**PAGE EXCERPT**
On 2022/10/1 8:00, Mike Kravetz wrote:
> On 09/29/22 14:08, Miaohe Lin wrote:
>> On 2022/9/15 6:18, Mike Kravetz wrote:
>>> @@ -434,6 +434,7 @@ static void hugetlb_unmap_file_folio(struct hstate *h,
>>>  					struct folio *folio, pgoff_t index)
>>>  {
>>>  	struct rb_root_cached *root = &mapping->i_mmap;
>>> +	struct hugetlb_vma_lock *vma_lock;
>>>  	struct page *page = &folio->page;
>>>  	struct vm_area_struct *vma;
>>>  	unsigned long v_start;
>>> @@ -444,7 +445,8 @@ static void hugetlb_unmap_file_folio(struct hstate *h,
>>>  	end = (index + 1) * pages_per_huge_page(h);
>>>  
>>>  	i_mmap_lock_write(mapping);
>>> -
>>> +retry:
>>> +	vma_lock = NULL;
>>>  	vma_interval_tree_foreach(vma, root, start, end - 1) {
>>>  		v_start = vma_offset_start(vma, start);
>>>  		v_end = vma_offset_end(vma, end);
>>> @@ -452,11 +454,63 @@ static void hugetlb_unmap_file_folio(struct hstate *h,
>>>  		if (!hugetlb_vma_maps_page(vma, vma->vm_start + v_start, page))

(Part of a data file)
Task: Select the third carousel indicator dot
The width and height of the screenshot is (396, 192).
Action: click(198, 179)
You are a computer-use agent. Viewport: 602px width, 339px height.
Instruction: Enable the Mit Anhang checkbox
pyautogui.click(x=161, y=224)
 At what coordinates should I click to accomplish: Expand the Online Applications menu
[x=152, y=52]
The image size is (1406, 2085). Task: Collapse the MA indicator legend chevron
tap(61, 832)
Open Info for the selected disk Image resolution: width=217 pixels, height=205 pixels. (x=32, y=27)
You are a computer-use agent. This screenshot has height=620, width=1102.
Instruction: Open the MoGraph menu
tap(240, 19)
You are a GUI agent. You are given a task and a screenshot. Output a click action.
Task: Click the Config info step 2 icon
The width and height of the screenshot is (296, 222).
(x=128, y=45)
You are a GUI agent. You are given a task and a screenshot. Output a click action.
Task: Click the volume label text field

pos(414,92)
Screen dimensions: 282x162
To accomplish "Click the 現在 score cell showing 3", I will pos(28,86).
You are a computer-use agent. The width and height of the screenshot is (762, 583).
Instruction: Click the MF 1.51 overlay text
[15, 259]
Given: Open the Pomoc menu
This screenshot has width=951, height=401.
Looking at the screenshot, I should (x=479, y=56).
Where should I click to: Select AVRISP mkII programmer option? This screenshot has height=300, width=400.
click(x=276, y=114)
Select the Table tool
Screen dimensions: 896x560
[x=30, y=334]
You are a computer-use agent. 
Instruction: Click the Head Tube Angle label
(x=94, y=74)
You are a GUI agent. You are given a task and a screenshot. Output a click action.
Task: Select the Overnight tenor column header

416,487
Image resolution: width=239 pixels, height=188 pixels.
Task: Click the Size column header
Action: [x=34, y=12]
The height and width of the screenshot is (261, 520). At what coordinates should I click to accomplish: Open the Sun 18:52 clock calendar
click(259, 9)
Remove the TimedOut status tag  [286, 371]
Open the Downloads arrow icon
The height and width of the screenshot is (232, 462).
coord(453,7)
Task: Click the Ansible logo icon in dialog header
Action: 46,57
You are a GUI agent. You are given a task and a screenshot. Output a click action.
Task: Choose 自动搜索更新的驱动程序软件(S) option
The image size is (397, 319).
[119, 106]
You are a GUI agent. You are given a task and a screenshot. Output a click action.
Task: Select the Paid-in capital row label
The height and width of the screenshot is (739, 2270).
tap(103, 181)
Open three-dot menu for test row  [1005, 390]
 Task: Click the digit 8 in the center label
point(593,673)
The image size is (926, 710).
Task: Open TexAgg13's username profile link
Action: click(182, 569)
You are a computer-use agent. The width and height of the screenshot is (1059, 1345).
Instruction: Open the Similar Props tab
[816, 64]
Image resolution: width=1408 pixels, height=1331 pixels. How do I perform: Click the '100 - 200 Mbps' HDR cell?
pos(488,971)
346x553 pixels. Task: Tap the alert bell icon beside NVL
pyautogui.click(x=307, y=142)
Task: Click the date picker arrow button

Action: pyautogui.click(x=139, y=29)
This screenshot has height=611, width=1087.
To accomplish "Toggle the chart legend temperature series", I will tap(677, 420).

**THE REQUEST**
Pick up the hugetlb patch thread after its final line and continue it.

**IN RESPONSE**
>>>  			continue;
>>>  
>>> +		if (!hugetlb_vma_trylock_write(vma)) {
>>> +			vma_lock = vma->vm_private_data;
>>> +			/*
>>> +			 * If we can not get vma lock, we need to drop
>>> +			 * immap_sema and take locks in order.  First,
>>> +			 * take a ref on the vma_lock structure so that
>>> +			 * we can be guaranteed it will not go away when
>>> +			 * dropping immap_sema.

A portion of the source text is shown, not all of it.